Client-Zertifikate erzeugen
Aktiveren Sie diese Option, wenn für jeden Benutzer automatisch ein RemoteConnector Client-Zertifikat erzeugt werden soll.
Manuelle Kennwortverwaltung
Aktivieren Sie diese Option, wenn Sie das Kennwort für das Stammzertifikat selber vergeben wollen.
In diesem Fall kann SwyxWare keine Client-Zertifikate automatisch erzeugen. Sie müssen dies für jeden Benutzer einzeln erledigen und dabei jeweils das hier vergebene Kennwort eingeben, siehe 11.2.1.3 Registerkarte „RemoteConnector“
Kennwort
Geben Sie ggf. ein Kennwort ein.
Zertifikate erzeugen
Klicken Sie auf die Schaltfläche, um die Stamm- und Serverzertifikate erzeugen zu lassen.
Anschließend erscheinen die entsprechenden Fingerabdrücke.
11 Klicken Sie auf WEITER.
*Es erscheint die Seite Zusammenfassung mit dem Überblick über Ihre Konfiguration.
Bezeichnung
Erläuterung
Server-Konfiguration
Öffentliche IP-Adresse
Diese IP-Adresse wurde vom SwyxON DNS-Dienst als die öffentliche IP-Adresse Ihres Netzwerks ermittelt.
Servername
Dieser FQDN wurde vom SwyxON DNS-Dienst zufällig generiert und der öffentlichen IP-Adresse zugeordnet. Clients müssen diesen Servernamen für die Kommunikation mit dem SwyxServer verwenden.
TLS-Konfiguration
TLS-Zertifikatsmodus
Automatisch: TLS-Zertifikat wurde von Let’s Encrypt bereitgestellt.
TLS-Zertifikat gültig bis
Das Datum, an welchem die Gültigkeit des Zertifikats abläuft. Das Zertifikat wird automatisch von SCST aktualisiert. Sie erhalten eine Benachrichtigung von Let‘s Encrypt per E-Mail.
TLS-Zertifikatsname
Die Zertifikatsbezeichnung wird von Let’s Encrypt definiert und enthält i.d.R. den FQDN und das Erzeugungsdatum zur Information.
Zertifikat Installationszustand
Installiert
Status der Installation des Zertifikats in den SwyxWare Diensten.
RemoteConnector Konfiguration
RemoteConnector Zugriff
Aktiviert: Client-Verbindung via Internet zu SwyxServer ist erlaubt.
Autom.
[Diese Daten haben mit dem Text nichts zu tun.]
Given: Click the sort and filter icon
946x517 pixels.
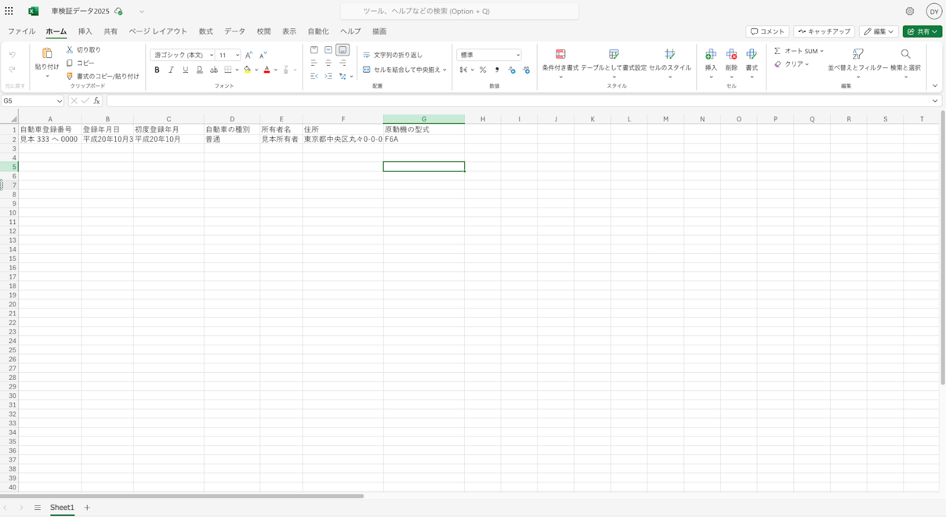Looking at the screenshot, I should (x=857, y=54).
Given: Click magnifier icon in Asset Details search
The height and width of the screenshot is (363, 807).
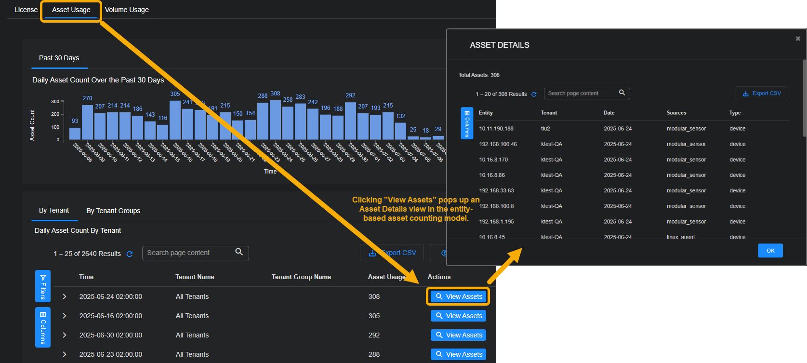Looking at the screenshot, I should tap(622, 93).
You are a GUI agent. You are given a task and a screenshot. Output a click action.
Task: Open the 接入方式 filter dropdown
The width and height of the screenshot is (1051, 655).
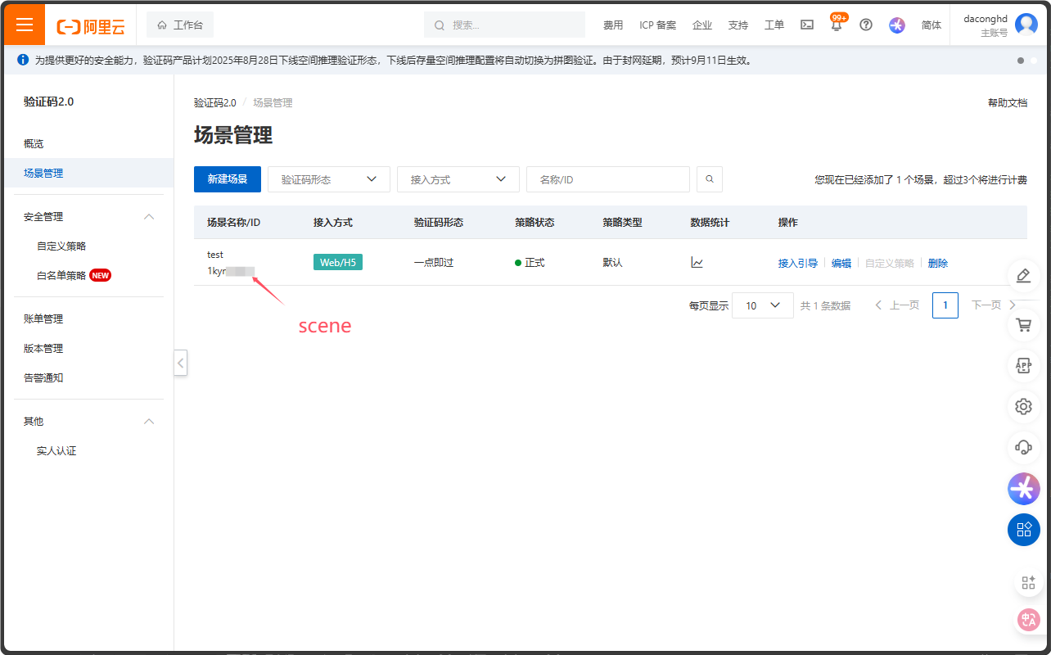coord(458,178)
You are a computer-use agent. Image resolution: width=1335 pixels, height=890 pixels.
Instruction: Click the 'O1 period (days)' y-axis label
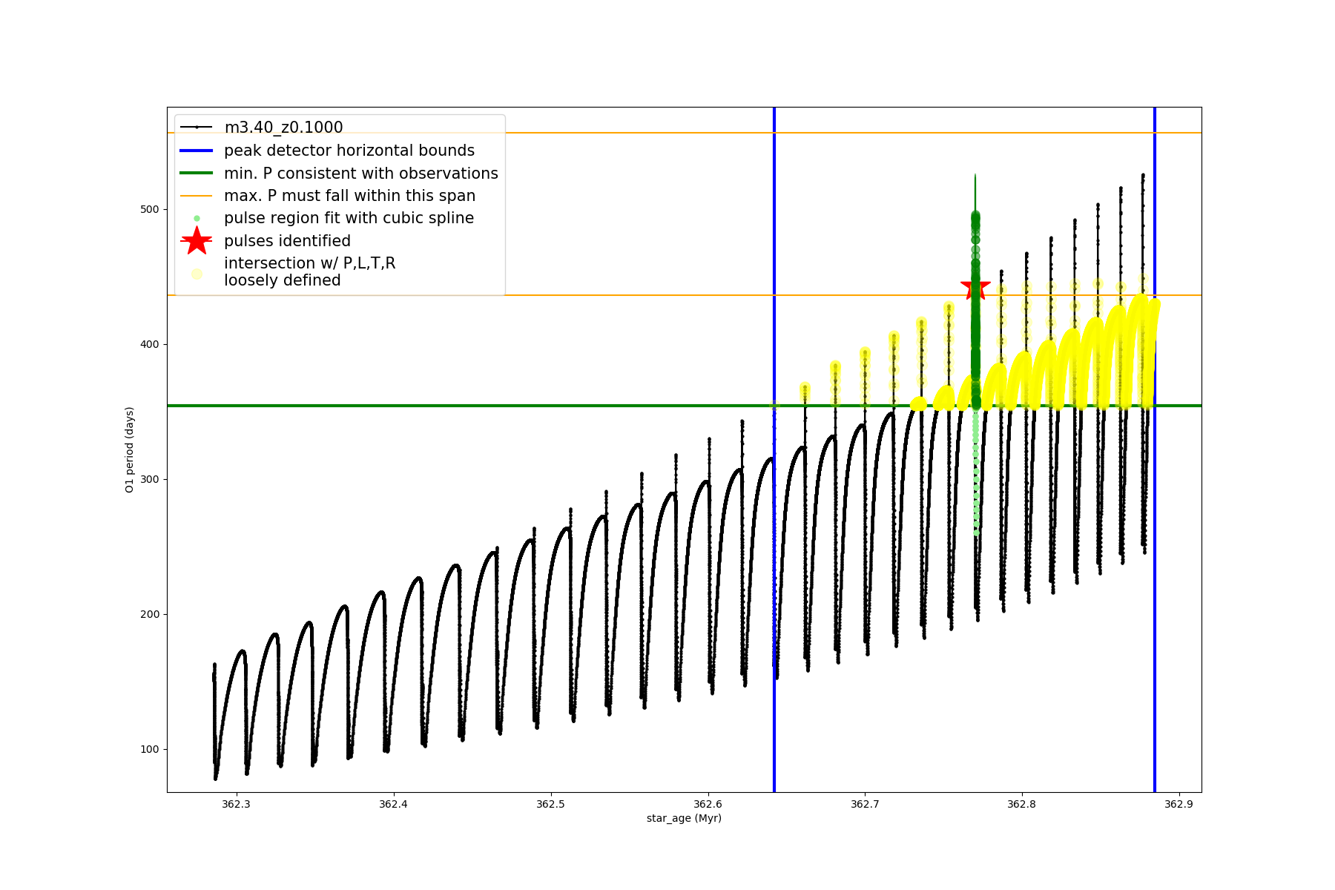130,450
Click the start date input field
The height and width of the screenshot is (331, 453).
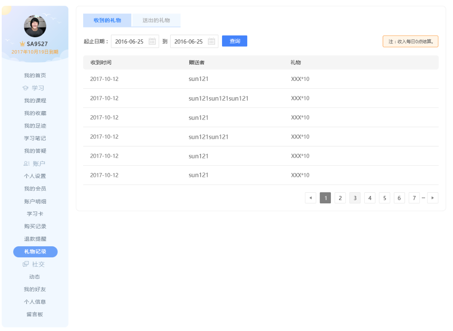click(x=129, y=42)
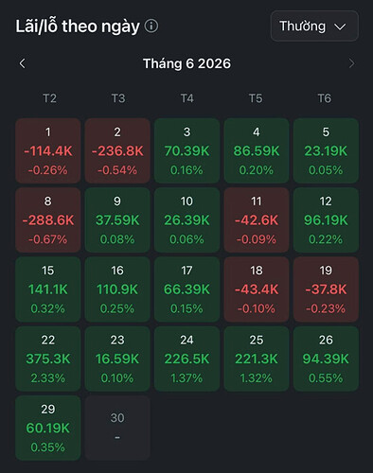Select day 26 cell showing 94.39K
Viewport: 373px width, 473px height.
pos(326,359)
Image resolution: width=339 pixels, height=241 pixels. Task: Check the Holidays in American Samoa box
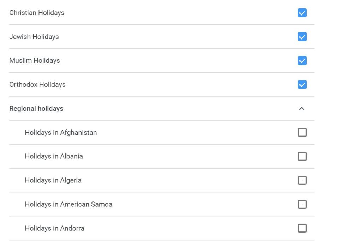pyautogui.click(x=302, y=204)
Kennwortverwaltung
Aktiviert: Das Kennwort für das RemoteConnector Stammzertifikat wurde automatisch generiert und wird von SwyxWare verwendet.
oder
Manuelle Kennwortverwaltung
Aktiviert: Das Kennwort für das RemoteConnector Stammzertifikat ist vom Administrator festgelegt worden und muss zur Generierung von RemoteConnector Client-Zertifikaten eingegeben werden.
Client-Zertifikate erzeugen
Aktiviert: Client-Zertifikate für alle Benutzer werden automatisch erzeugt.
oder
Deaktiviert: Der Administrator muss für jeden gewünschten Benutzer ein Client-Zertifikat erzeugen lassen.
12 Klicken Sie auf BEENDEN, um SCST zu schließen.
* 
Versenden Sie ggf. erneut eine Willkommens-E-Mail an die entsprechenden SwyxWare Benutzer mit den neuen RemoteConnector-Zugangsdaten.